Achieving Financial Excellence: Portfolio Optimization in Python with Mean-Variance and Black-Litterman Models

This tutorial aims to guide you through the process of creating a portfolio optimization tool using Python. We will fetch historical stock log returns through the yfinance library and employ techniques like Mean-Variance Optimization or the Black-Litterman Model to find the optimal allocation of assets. We will use all SP100 tickers from Wikipedia as our dataset.

Photo by Campaign Creators on Unsplash

By the end of this tutorial, you will have a comprehensive understanding of portfolio optimization and how to implement it in Python using the cvxpy library. We will cover the following topics:

1. Introduction to Portfolio Optimization
2. Fetching Historical Stock Data with yfinance
3. Preprocessing the Data
4. Mean-Variance Optimization
5. The Black-Litterman Model
6. Building the Portfolio Optimization Tool

1. Introduction to Portfolio Optimization

Portfolio optimization is the process of selecting the best allocation of assets in a portfolio to achieve a desired objective. The objective can be maximizing returns, minimizing risk, or finding a balance between the two. The goal is to find the optimal combination of assets that maximizes returns while minimizing risk.

There are several techniques for portfolio optimization, but two popular approaches are Mean-Variance Optimization and the Black-Litterman Model.

Mean-Variance Optimization is based on the idea that investors are risk-averse and seek to maximize returns for a given level of risk.

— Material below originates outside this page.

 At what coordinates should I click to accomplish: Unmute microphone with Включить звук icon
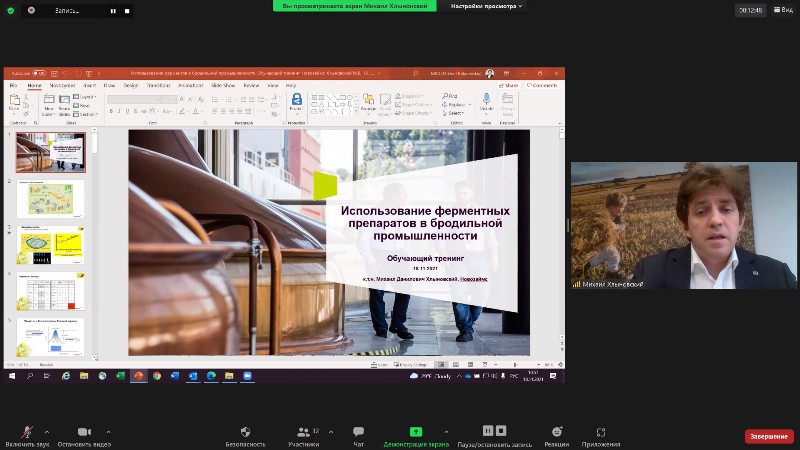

It involves calculating the expected returns and covariance matrix of the assets in the portfolio and finding the weights that minimize the portfolio’s variance.

The Black-Litterman Model is an extension of Mean-Variance Optimization that incorporates investor views and market equilibrium assumptions.

It allows investors to express their opinions on the expected returns of assets and combines them with market expectations to find the optimal portfolio allocation.

In this tutorial, we will explore both Mean-Variance Optimization and the Black-Litterman Model and implement them using the cvxpy library.

2. Fetching Historical Stock Data with yfinance

Before we can start optimizing our portfolio, we need historical stock data for the assets in our portfolio. We will use the yfinance library to fetch this data directly in Python.

To install yfinance, run the following command:

!pip install yfinance

Once installed, we can use the library to fetch historical stock data. Let’s start by importing the necessary libraries and fetching the data for all SP100 tickers from Wikipedia.

import yfinance as yf
import pandas as pd
import numpy as np

# Fetch SP100 tickers from Wikipedia
url = 'https://en.wikipedia.org/wiki/S%26P_100'
tables = pd.read_html(url)
sp100_tickers = tables[2]['Symbol'].tolist()

# Fetch historical stock data
start_date = '2018-01-01'
end_date = '2023-07-30'

data = yf.download(sp100_tickers, start=start_date, end=end_date)['Adj Close'].dropna(how='all', axis=1)

In the code above, we first fetch the SP100 tickers from the Wikipedia page using the pd.read_html() function. We then extract the ticker symbols from the table and store them in the sp100_tickers list.

Next, we define the start and end dates for the historical data we want to fetch. In this example, we are fetching data from January 1, 2018, to June 30, 2023.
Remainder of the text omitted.